Bence iki olay “Sabah Resimleri”’nin zamansız sonlanmasında etkiliydi. Biri İzmir’in taşınmazları konusunda Vali Toprak’ın kabul edilemez tutumları ile Damlacık’ta Karayolları’nın çevirdiği tuhaf işler ve Vekil İlknur Denizli’nin vicdanları yaralayıcı tutumları, yaklaşımları, davranışları… Susamazdım… Tabii ki konuşacaktım ve konuştum. Validen vekile, Karayolları’ndan müteahhitlere, her zaman “buyurun, gelin, siz de konuşun” diyerek eleştirdim. Ama galiba “sükutun ikrardan geldiğini” hep unuttum…

Neyse, söylediklerimden, yaptıklarımdan, yayınlarımın bir tek saniyesinden bile pişman değilim. Bu menfaatçi, her türlü insani değeri maddeye peşkeş çeken anlayışlara eyvallah demedim, demem. İçinde “adam” olmayan elbiselerin önünde ne düğmemi iliklerim ne de diz çökerim.

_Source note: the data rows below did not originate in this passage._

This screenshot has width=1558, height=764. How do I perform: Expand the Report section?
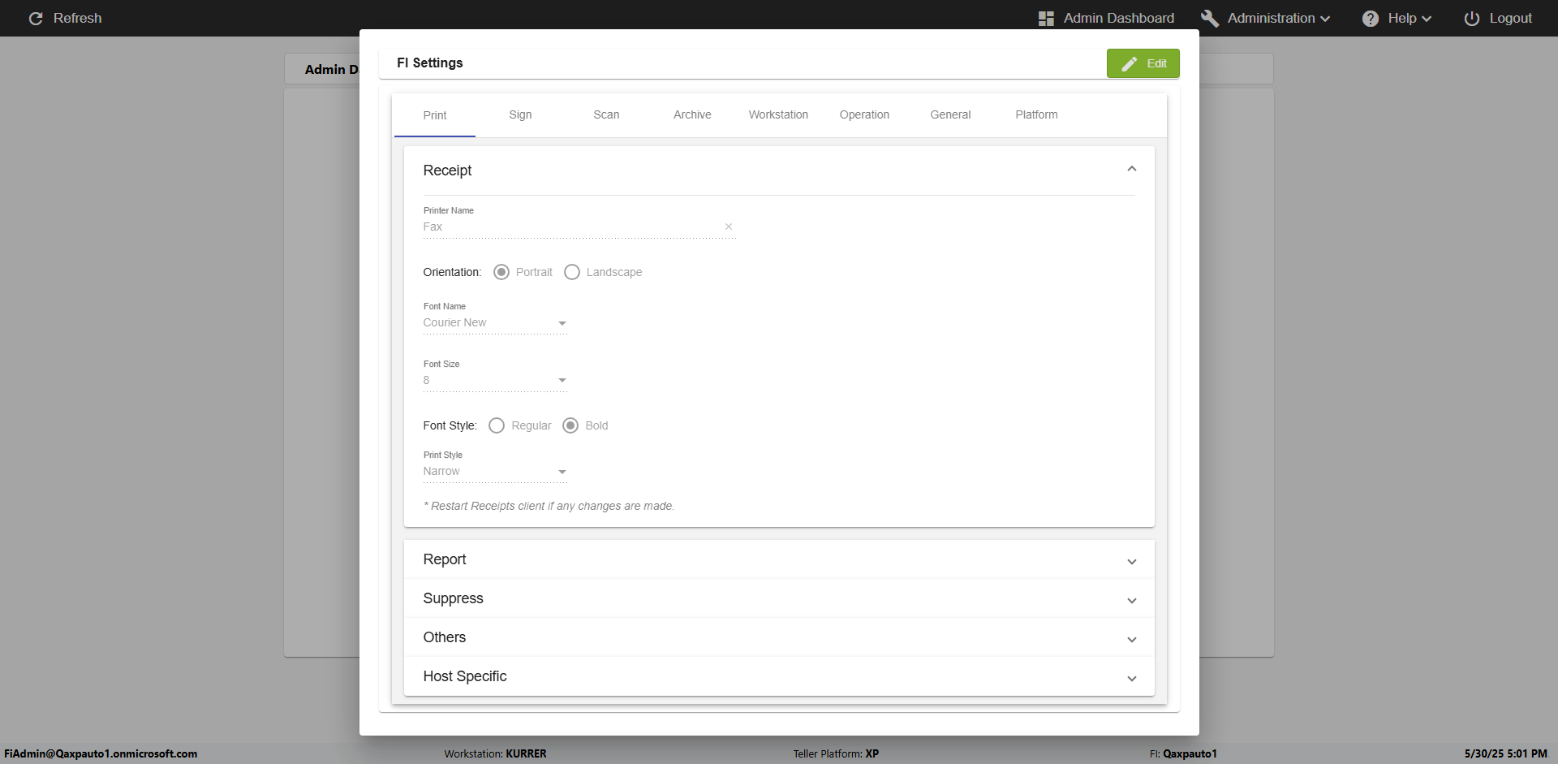[779, 559]
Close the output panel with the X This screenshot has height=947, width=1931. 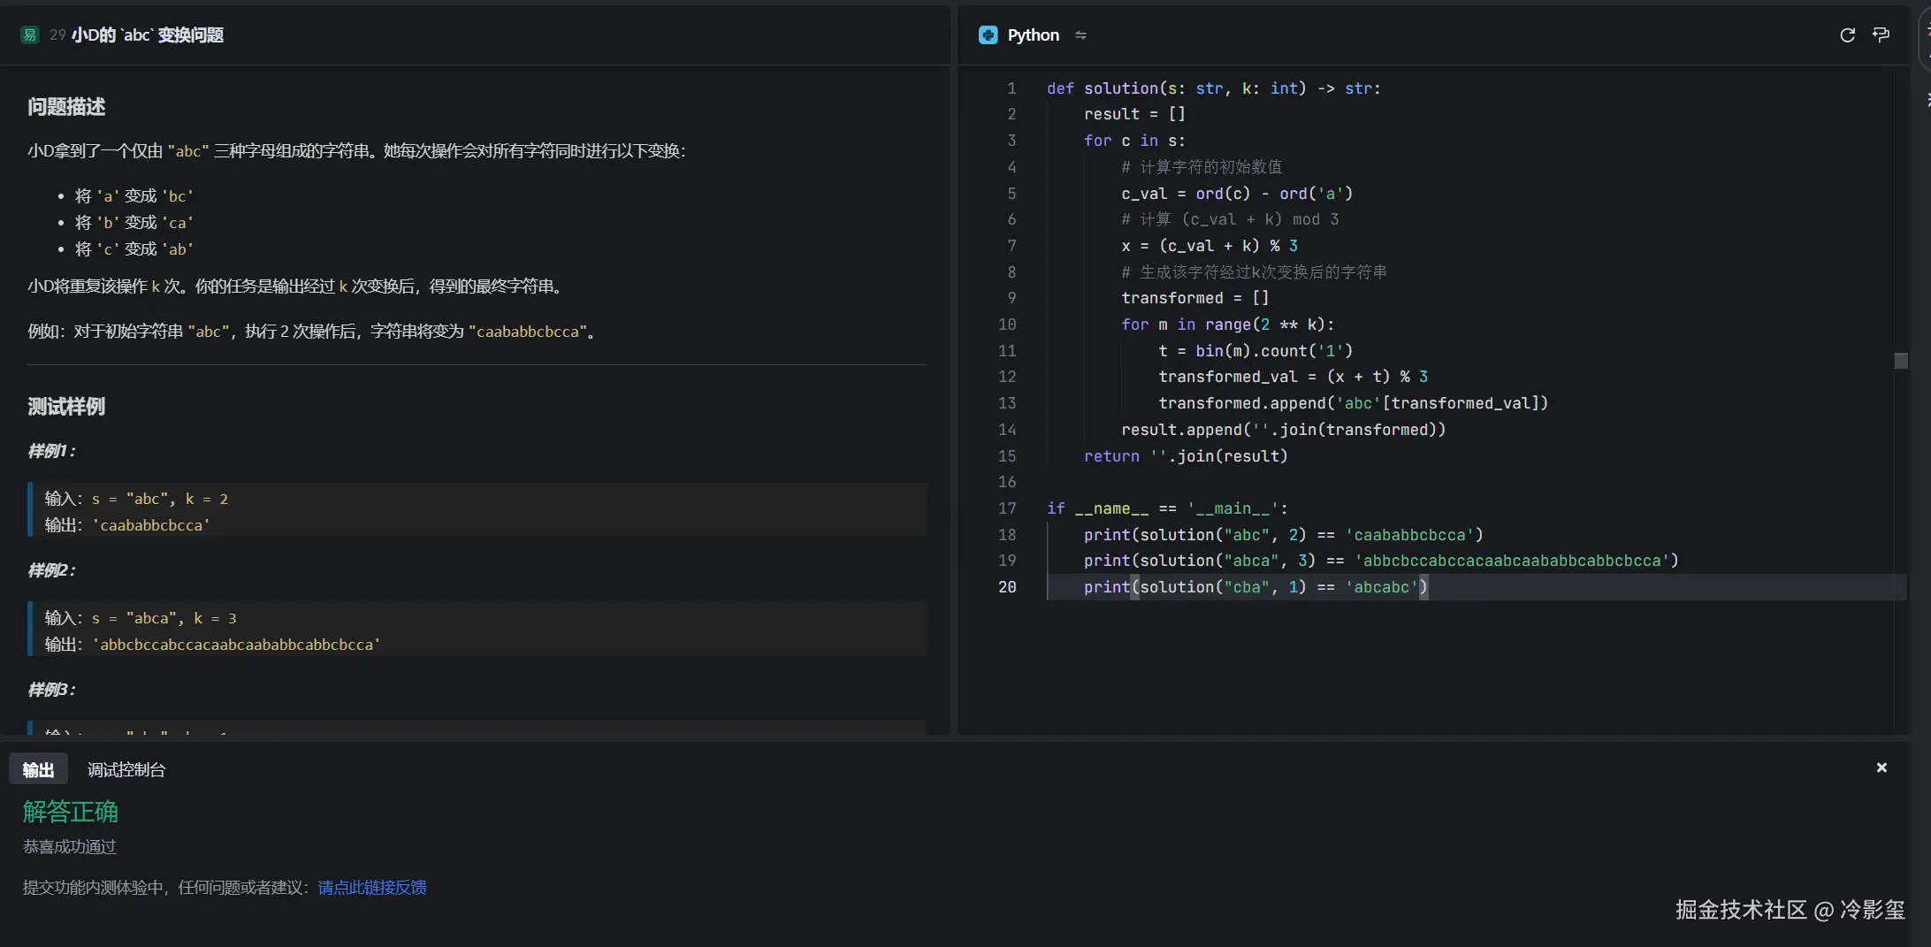coord(1881,768)
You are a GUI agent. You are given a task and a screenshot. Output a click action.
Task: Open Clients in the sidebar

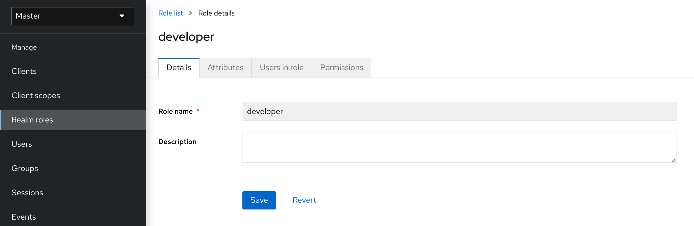[24, 71]
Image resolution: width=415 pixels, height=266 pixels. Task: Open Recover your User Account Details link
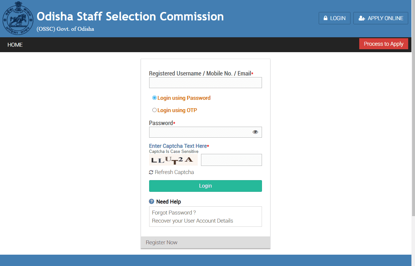(x=192, y=221)
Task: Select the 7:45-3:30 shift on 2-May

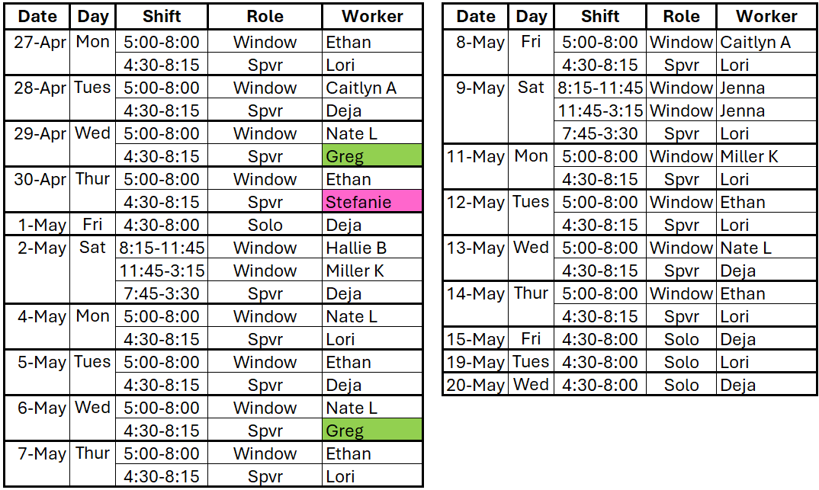Action: (x=162, y=293)
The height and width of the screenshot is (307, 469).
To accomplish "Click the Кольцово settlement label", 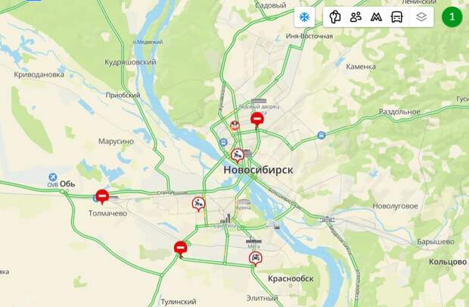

Çünkü hep inandığım bir söz var “zulm ile abad olanın ahiri berbat olur”!

Naldöken’de, Gaziemir’de, Altındağ’da, Çamdibi’nde, Yeşilyurt’ta, Karaburun’da, Aliağa’da, Seferihisar’da, Kınık’ta, Soma’da, Efemçukuru’nda, Bornova’da üç kuruşluk dünya menfaati için çocukları zehirleyenlere, havamızı, suyumuzu, denizimizi, dağımızı, ırmağımızı kirletenlere alkış tutmam. Arsız, görgüsüz mütehhitlerin kent geleceğimizi mahvetmelerini, AVM patronlarının yüzsüz arsızlıklarını seyredip, reklam ilan karşılığı susmam! Ucube gibi gökdelenlere “İzmir’in simgesi” diye haince yaklaşmam, gökdelen payronlarının önünde gazetecilik onurunu yerlere serercesine eğilmem!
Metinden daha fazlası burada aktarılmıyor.